7 de julio de 2020
21 de marzo de 2006

La Real Academia de la Historia presenta las Actas del 'IX Congreso de Academias Iberoamericanas' de 2004

MADRID, 21 Mar. (EUROPA PRESS) -

La Real Academia de la Historia acogió el pasado viernes la presentación de las Actas del 'IX Congreso de Academias Iberoamericanas de la Historia. La América Hispana en los albores de la Emancipación', celebrado en noviembre de 2004. Un acto que contó con la presencia del director de esta Academia, Gonzalo Anes y Álvarez de Castrillón, los académicos de la Historia Guillermo Céspedes del Castillo y José Antonio Escudero López, y el director de la Fundación Rafael del Pino, Amadeo Petitibò Juan.

Durante el acto, el director de la Real Academia de Historia destacó la "acción ibérica" en América desde finales del siglo XV hasta el XIX. Anes insistió en que el descubrimiento del Nuevo Mundo vino a ampliar "el ámbito espacial y humano de Occidente, hasta conseguir que el océano Atlántico llegara a convertirse, en un verdadero Mare Nostrum, un mar propio del Occidente cristiano".

Por su parte, Amadeo Petitbò, recordó que el deseo de Rafael del Pino era que la Fundación creada por él "contribuyera al conocimiento de la historia para favorecer el patrimonio cultural hispano", y adelantó en este foro que se está trabajando en un "congreso que pronto se materializará en un ciclo de conferencias sobre España y la independencia de los Estados Unidos".

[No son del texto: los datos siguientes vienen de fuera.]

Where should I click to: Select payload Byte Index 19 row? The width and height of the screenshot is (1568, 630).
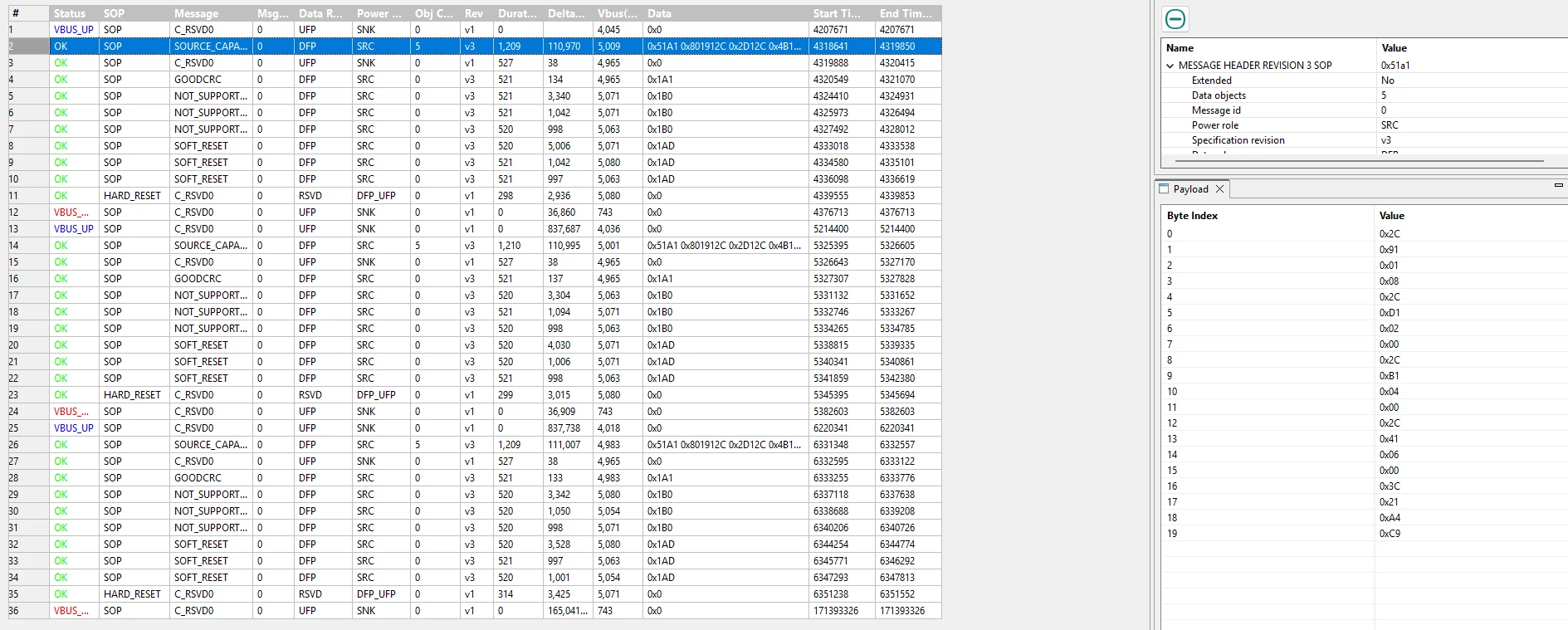point(1364,534)
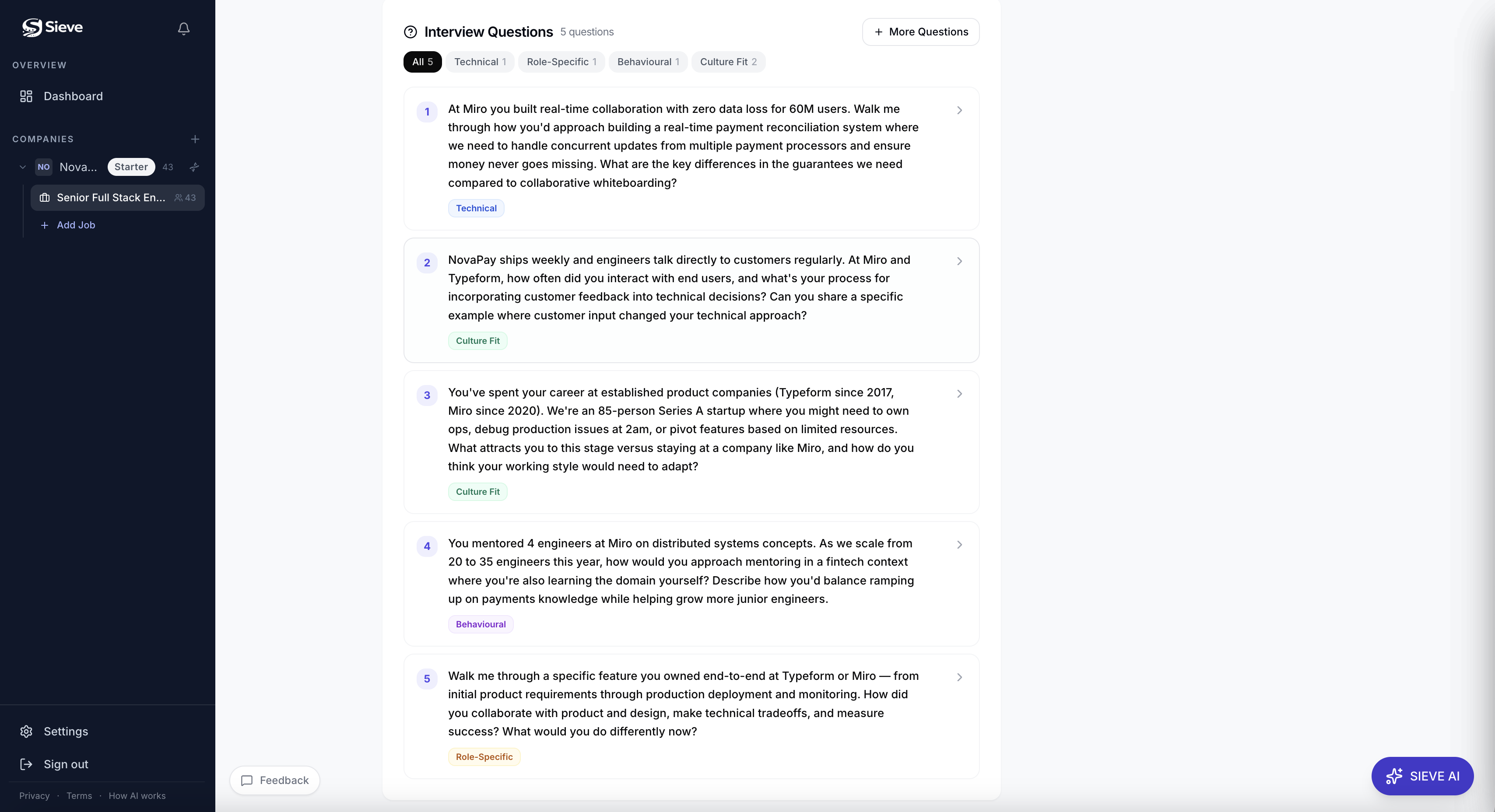
Task: Click the Sieve logo
Action: coord(52,27)
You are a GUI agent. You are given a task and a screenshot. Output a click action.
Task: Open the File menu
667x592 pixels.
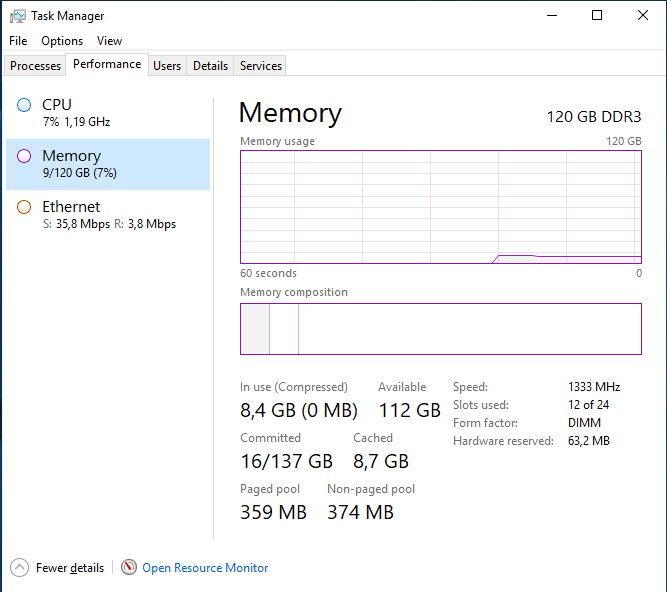coord(18,41)
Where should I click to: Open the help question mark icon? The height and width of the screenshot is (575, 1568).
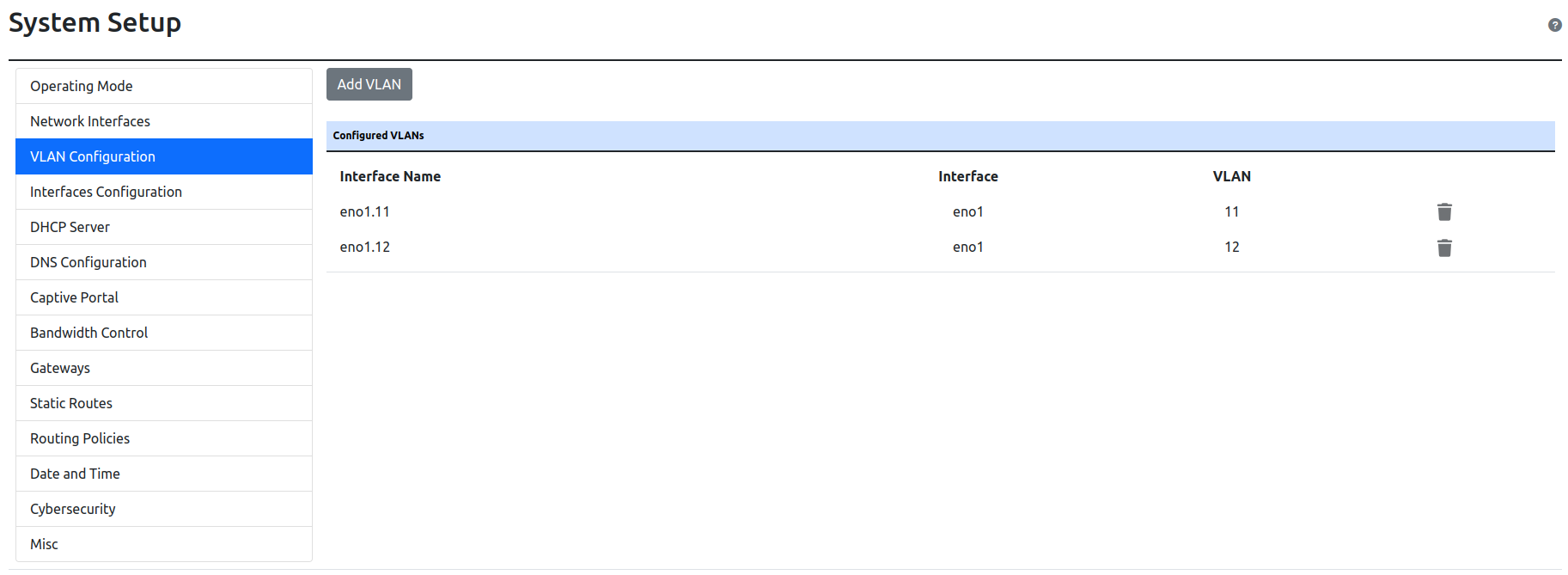pyautogui.click(x=1554, y=25)
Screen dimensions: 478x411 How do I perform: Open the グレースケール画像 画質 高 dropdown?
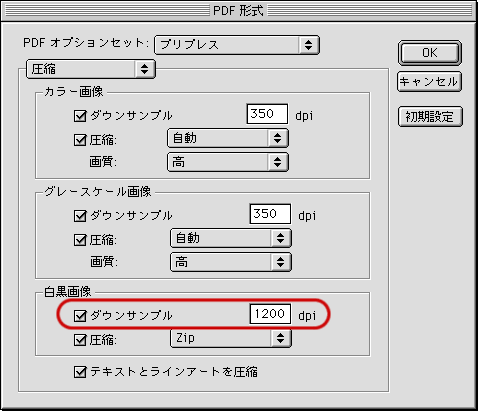(231, 262)
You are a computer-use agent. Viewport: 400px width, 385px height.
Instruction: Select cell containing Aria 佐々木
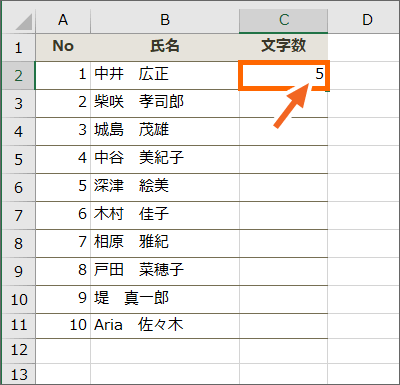point(165,326)
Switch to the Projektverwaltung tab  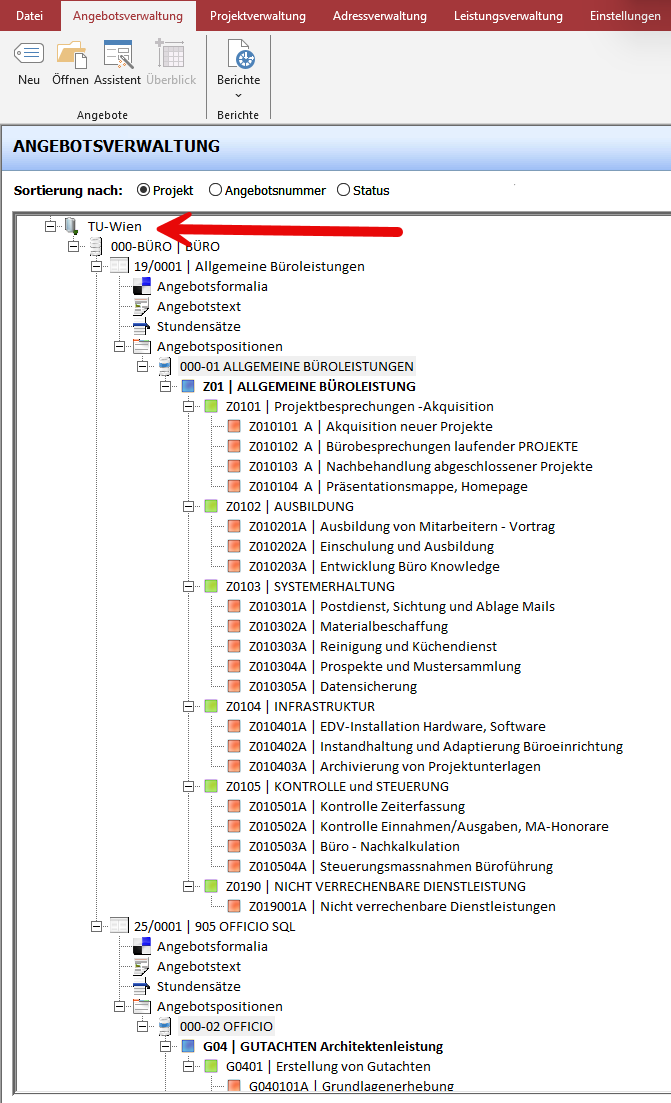click(259, 16)
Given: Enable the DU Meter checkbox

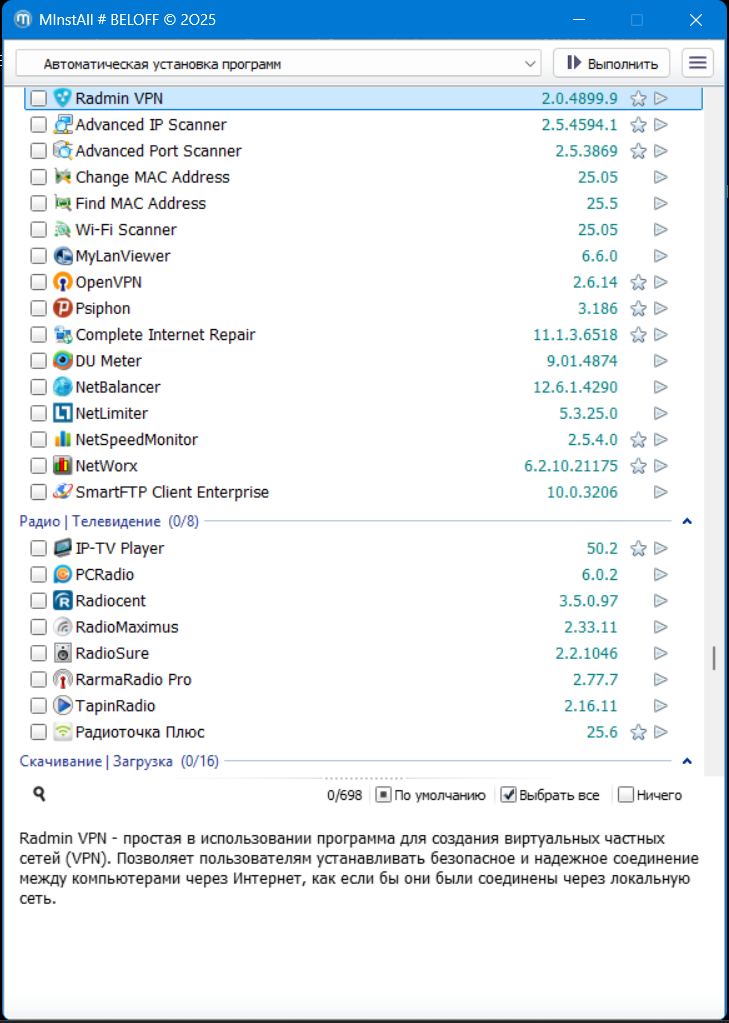Looking at the screenshot, I should coord(38,361).

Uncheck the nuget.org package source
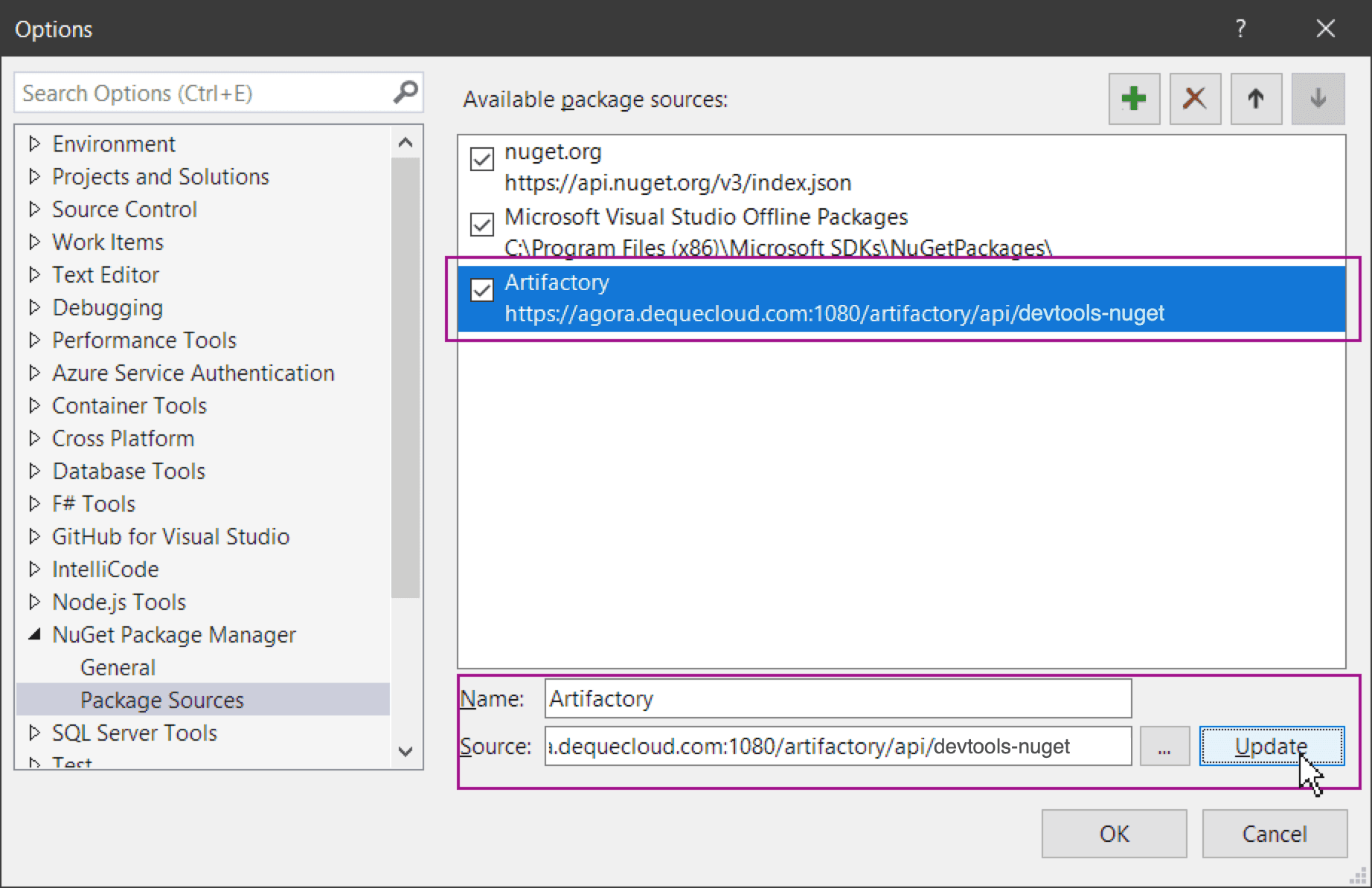point(482,159)
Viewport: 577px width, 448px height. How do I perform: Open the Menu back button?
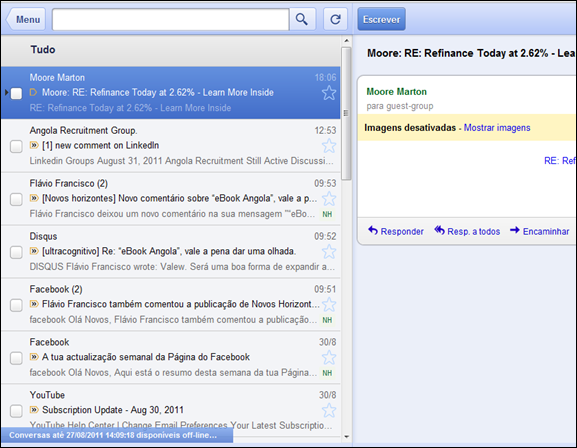click(26, 19)
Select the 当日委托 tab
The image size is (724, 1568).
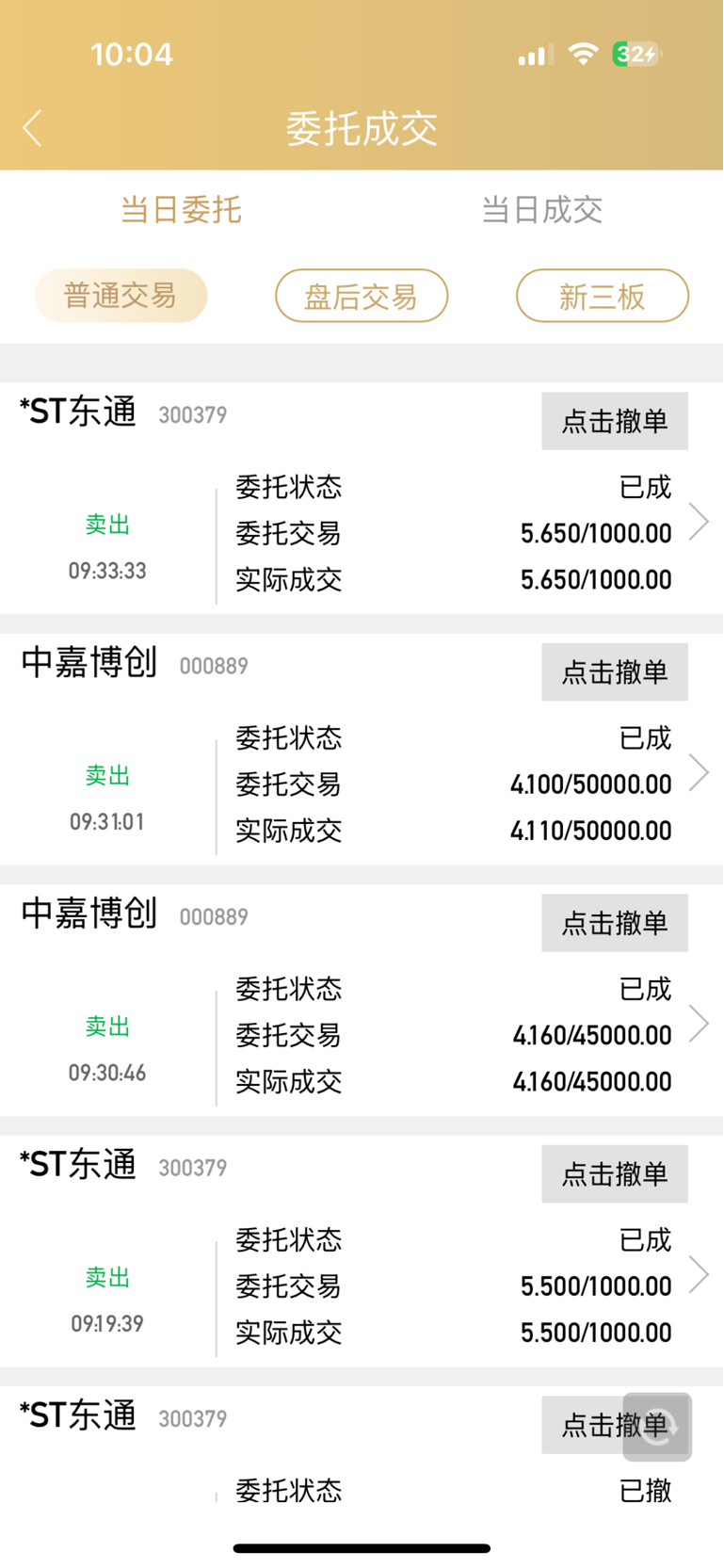pos(181,209)
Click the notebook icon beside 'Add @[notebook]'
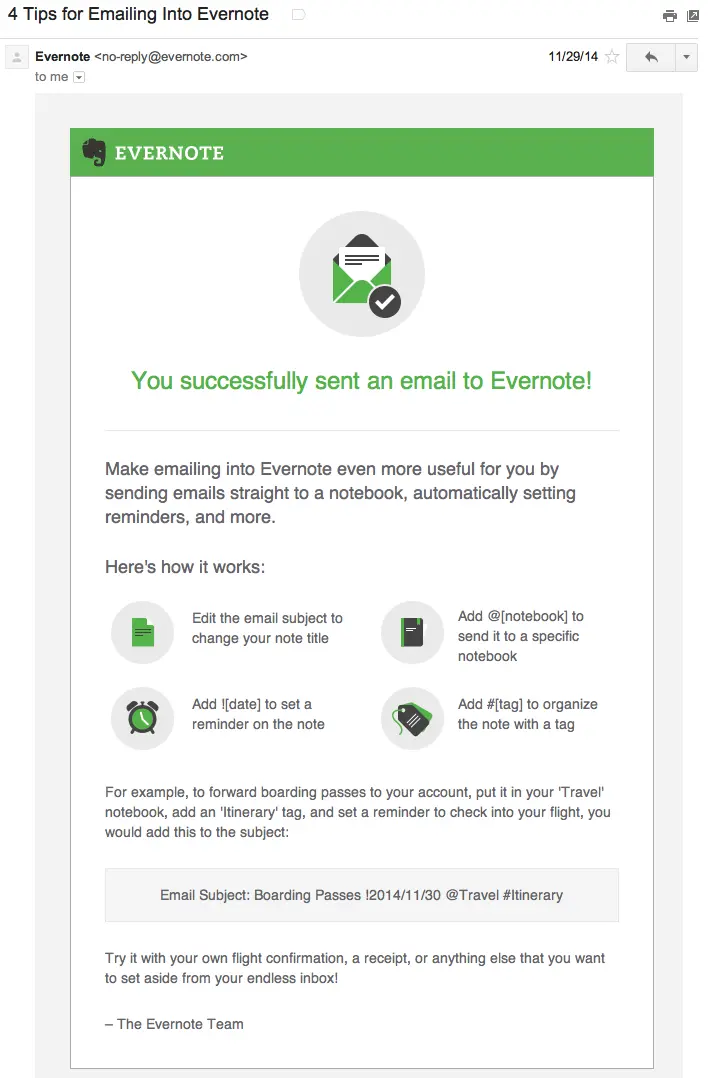Viewport: 708px width, 1078px height. 412,632
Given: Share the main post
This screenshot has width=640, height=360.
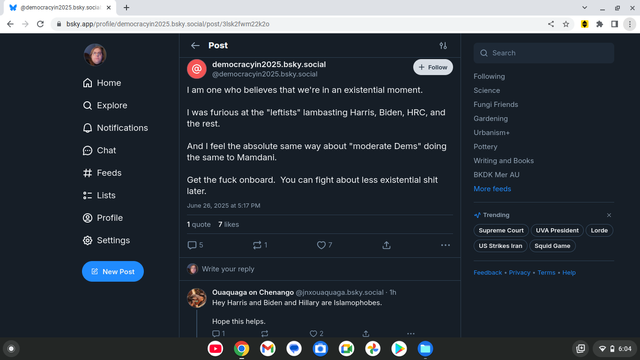Looking at the screenshot, I should click(x=386, y=245).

El director de la Real Academia de la Historia, prosiguió señalando que "para describir y entender las realidades del Nuevo Mundo no cabía fundarse en los saberes griegos y latinos, por lo que el criterio de autoridad fue sustituido por la observación, que, junto con la experimentación, fue lo que propicio un más rápido y más general desarrollo científico y técnico".

Otro de los rasgos esenciales de la acción ibérica en América fue el desarrollo urbano en aquellos territorios, que trajo como consecuencia un crecimiento económico sin precedentes. Paralelo a esto, tuvo lugar el demográfico, también impulsado por el desarrollo general de la agricultura, de las manufacturas, de la minería, de los transportes y del comercio.

"El libre comercio en el gran conjunto, aplicado en los últimos decenios del siglo XVIII, permitió intensificar los intercambios y favoreció el crecimiento económico en ambos espacios", aseguró Anes.

No obstante, el devenir político y las perdidas y entregas de algunos de aquellos territorios a otras potencias europeas, hicieron ver que, los habitantes de ultramar perdieron la seguridad de que pudiera perpetuarse unido al gran conjunto hispano-indiano.

Como conclusión a sus palabras, el director de la Real Academia de la Historia destacó que como historiadores hemos de estar atentos a estos hechos para mantener nuestra objetividad, sin dejarnos influir por los intereses de los gobiernos de turno. La investigación y la independencia de criterio han de ser el norte de nuestra conducta y no el complacer a los poderes establecidos".